El de Zaatari está a diez kilómetros de Mafraq, la ciudad en la que hoy residen. Ocupan la que ya es su cuarta vivienda. Cuando dejan de pagar, tienen que buscar otra. En la casa no hay nada. Nada de nada. Las paredes desconchadas, un ventilador negro y tres colchonetas en forma de u, apoyadas contra la pared. Al lado de la puerta, una pila de agua y dos escobas. Ese es su patrimonio.

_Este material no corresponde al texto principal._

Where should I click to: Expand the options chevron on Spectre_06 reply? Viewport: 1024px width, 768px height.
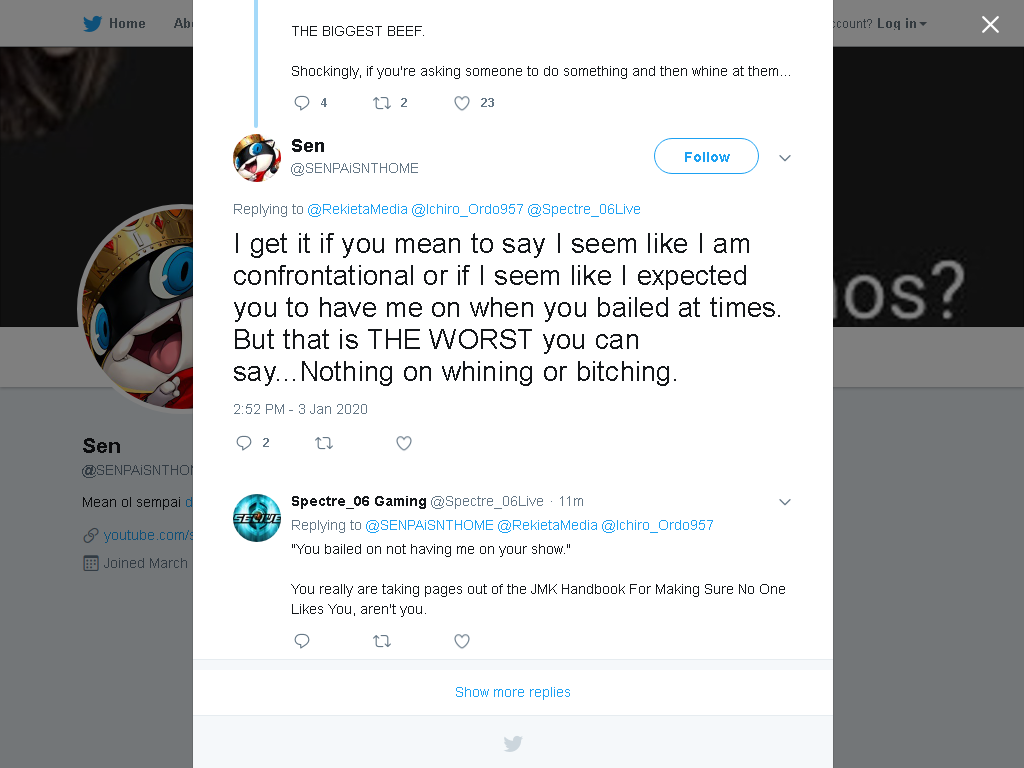pos(785,502)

El flujo de refugiados es tal, que ni el presupuesto de la agencia de Naciones Unidas ni los de las organizaciones humanitarias son capaces de dar abasto. La comunidad internacional parece no querer enterarse. En un país como Jordania, de apenas siete millones de habitantes, hay registrados más de 650.000 refugiados, pero la realidad multiplica esa cifra por dos. Sólo un 20% malvive en campos como el de Zaatari. El resto queda a la deriva en los peores barrios de las ciudades. La situación llega al extremo de lo insostenible en un lugar como Mafraq: de sus casi 300.000 habitantes, dos tercios son refugiados.
En otra infravivienda similar a la de Abdel, Sabah y sus diez hijos, a unos 500 metros de distancia, hay un hombre tumbado en el suelo. Muhammad (30) no se mueve. Podría estar muerto. Kawtar (25), su esposa, tiene evidentes signos de desnutrición. Tiene también una sonrisa serena que transmite una especial dulzura.
Kawtar se disculpa porque Muhammad permanece acostado en la única estancia de la casa. Nos cuenta que era carpintero en Homs. Fue apresado y torturado en Siria y desde entonces está así. Dice que es falta de oxígeno en el cerebro.
Aya (6), la hija mayor, presenta síntomas de retraso y lo que parece una parálisis facial. La mujer se adelanta y nos explica que es la enfermedad heredada de su padre, la misma falta de riego cerebral. Les han ofrecido un tratamiento de logopedia en Amman, pero no tienen recursos para desplazarse ni quien atienda al resto de la familia.
Su segunda niña, Roya (3), seduce a quien entra. Sus mofletes hinchados y sus rotundos ojos negros llaman enseguida la atención. Coquetea con la cámara y con el fotógrafo. Sonríe sin parar con la cara llena de mocos pegados.
Miro a Muhammad inerte. Miro a Roya, a Hani (1) —lleva un pañal con una leyenda en árabe, está dormido en la misma postura que su padre— y a la mujer embarazada. Viéndole ahí tirado y mudo, resulta increíble que este hombre pueda tener energía para fecundarla cada cierto tiempo. Y para cargarla cada vez con más responsabilidades.
Kawtar recibe información sobre lo que puede ofrecerle el centro de Alianza por la Solidaridad. Allí se realiza un gran trabajo: enseñanza formal para los niños, talleres para las madres, seguimiento psicosocial, asesoría legal, gestión de recursos… Irá en cuanto pueda. Necesita toda esa ayuda y más.
De vuelta a Madrid, las tiendas de la T-4 desparraman sus delicatessen para gourmets ante nuestros ojos. Pienso en el hombre sin pierna, en las niñas soñadoras, en la madre con diez hijos a los 30 años, en la coqueta de los mocos en los mofletes, en el pequeño ciego e inválido y en el niño violado y me doy cuenta de que sólo ayudándoles como podamos lograremos reconciliarnos con nuestra condición humana. Alianza por la Solidaridad lo hace.